U.S. soldier charged with murder for Iraq shooting
BAGHDAD (Reuters) - A U.S. soldier suspected of shooting dead five fellow servicemen at a military clinic in Baghdad was charged with five counts of murder on Tuesday, the U.S. military said in a statement.
The statement said Sergeant John Russell from the 54th Engineer Battalion, based in Bamberg, Germany, was suspected of being the man who went on a shooting spree at Camp Liberty, near Baghdad airport, on Monday, an incident that the top U.S. military officer suggested may have been triggered by stress.
U.S. President Barack Obama said in a statement that he was shocked and deeply saddened by the "horrible tragedy" in which the man walked into a centre for soldiers who are experiencing stress and opened fire, killing the five.
"The suspect ... Sgt John Russell is charged with five specifications of murder and one specification of aggravated assault," the statement said, adding that he was currently in military police custody.
"There were a total of five service members killed yesterday. Two were 55th Medical Company staff officers at the Liberty Combat Stress Control Centre," it added.
The other three were Army enlisted soldiers who happened to be at the centre at the time, it added.
Admiral Mike Mullen, chairman of the U.S. military's Joint Chiefs of Staff said on Monday that the incident highlighted the need to redouble efforts to deal effectively with combat stress and of the risk of multiple deployments of soldiers.
"An additional investigation, an AR-15/6, is being conducted into the overall behavioural health services policies and procedures offered in Iraq," the statement said.
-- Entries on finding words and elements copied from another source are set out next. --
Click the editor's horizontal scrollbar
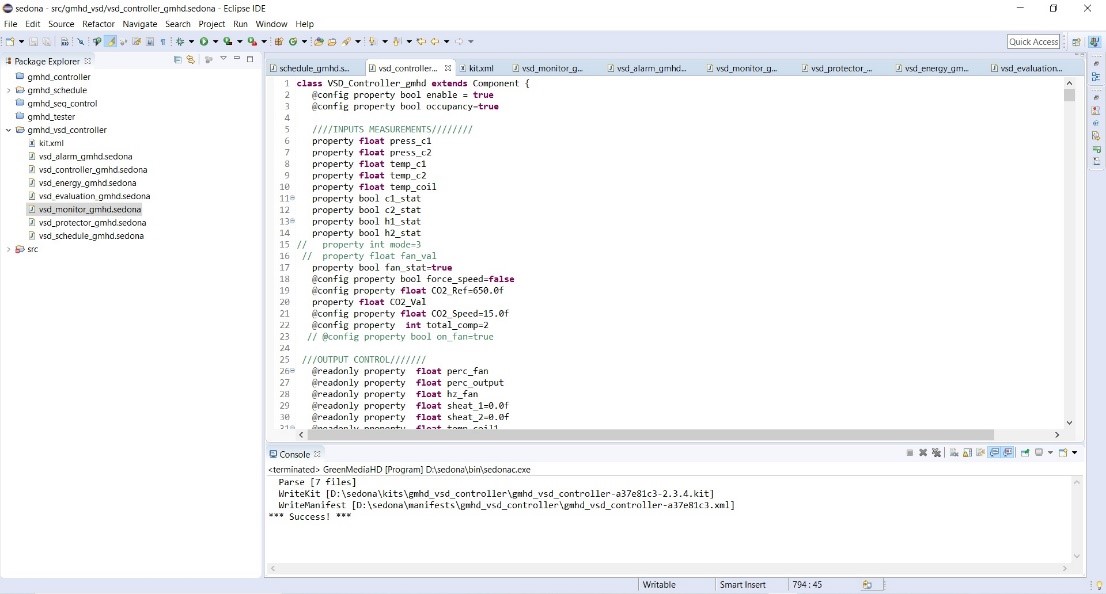Image resolution: width=1106 pixels, height=594 pixels. [650, 435]
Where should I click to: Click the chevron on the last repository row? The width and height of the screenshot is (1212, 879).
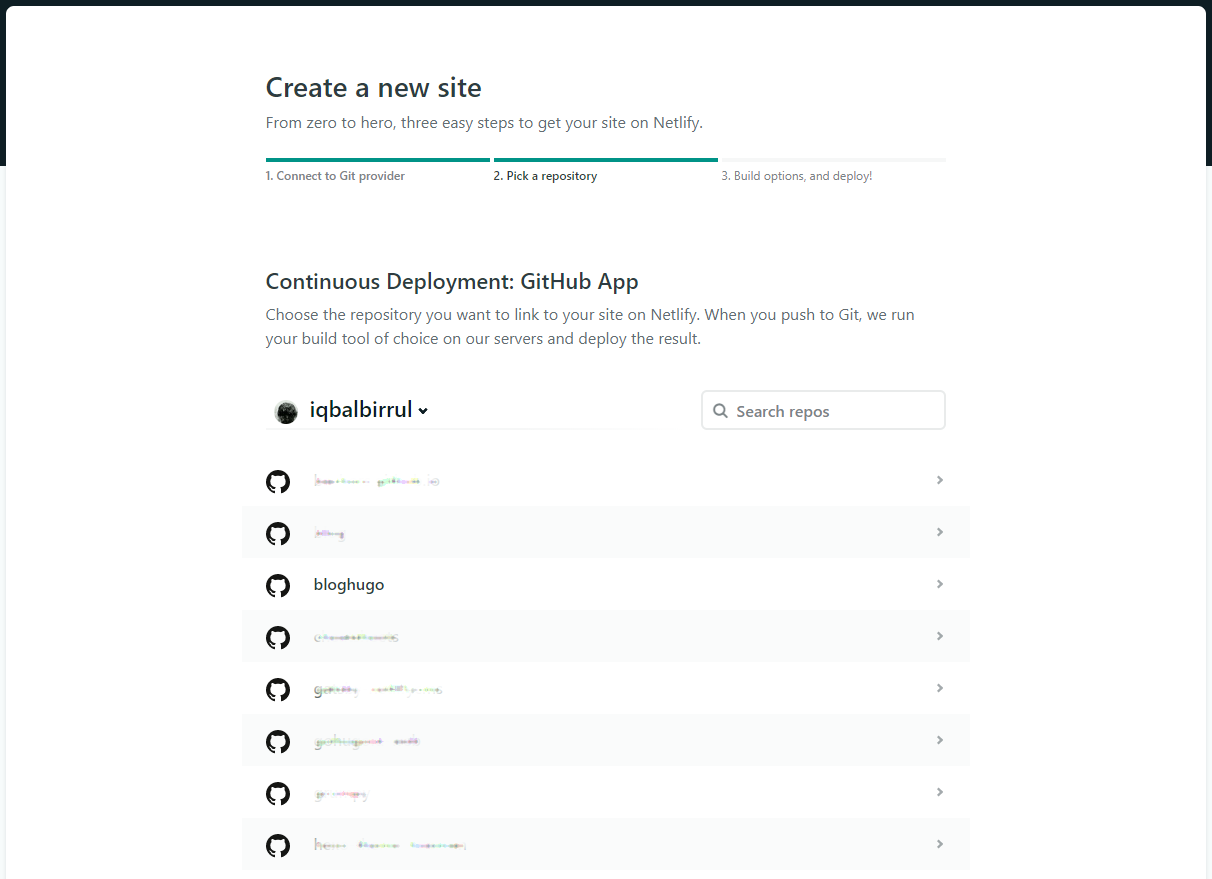[x=939, y=843]
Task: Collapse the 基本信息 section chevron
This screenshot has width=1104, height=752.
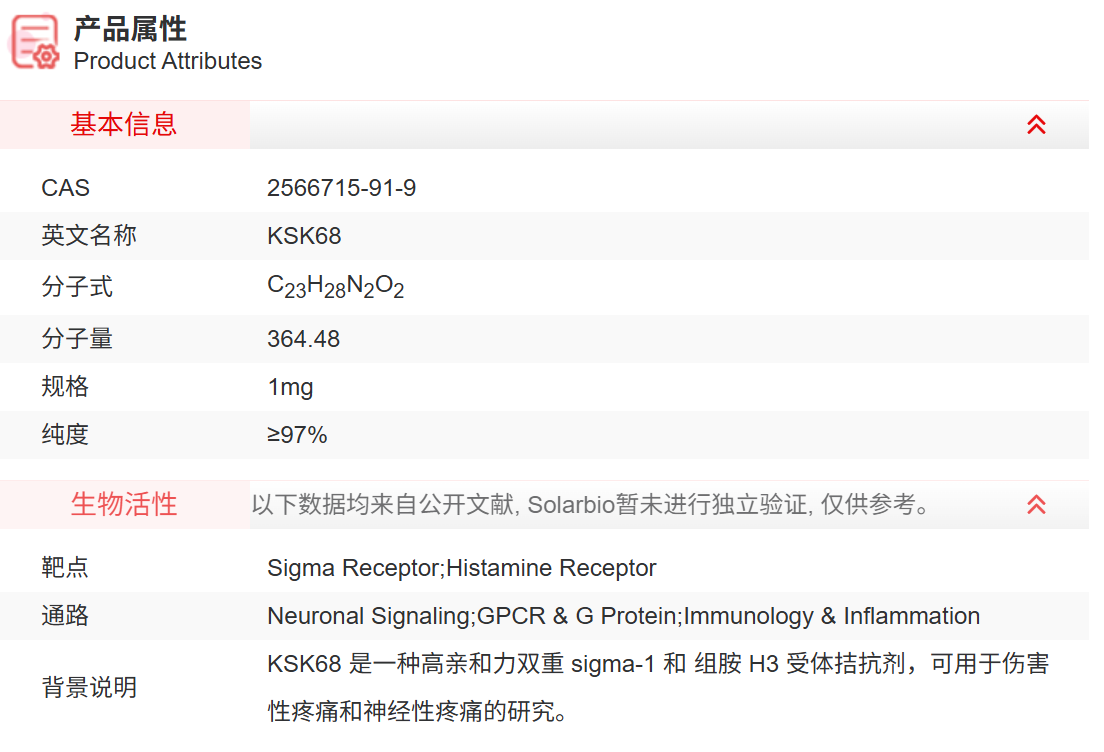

"This suspected individual was apprehended outside of the clinic shortly after the shots were heard," Major-General David Perkins, the spokesman for U.S. forces in Iraq said, adding that his commander had earlier determined that it was best he have his weapon taken away.
"It will include an examination of how the incident occurred. We will also examine the steps taken to see if we can reduce the possibility of another event like it occurring in the future," he said.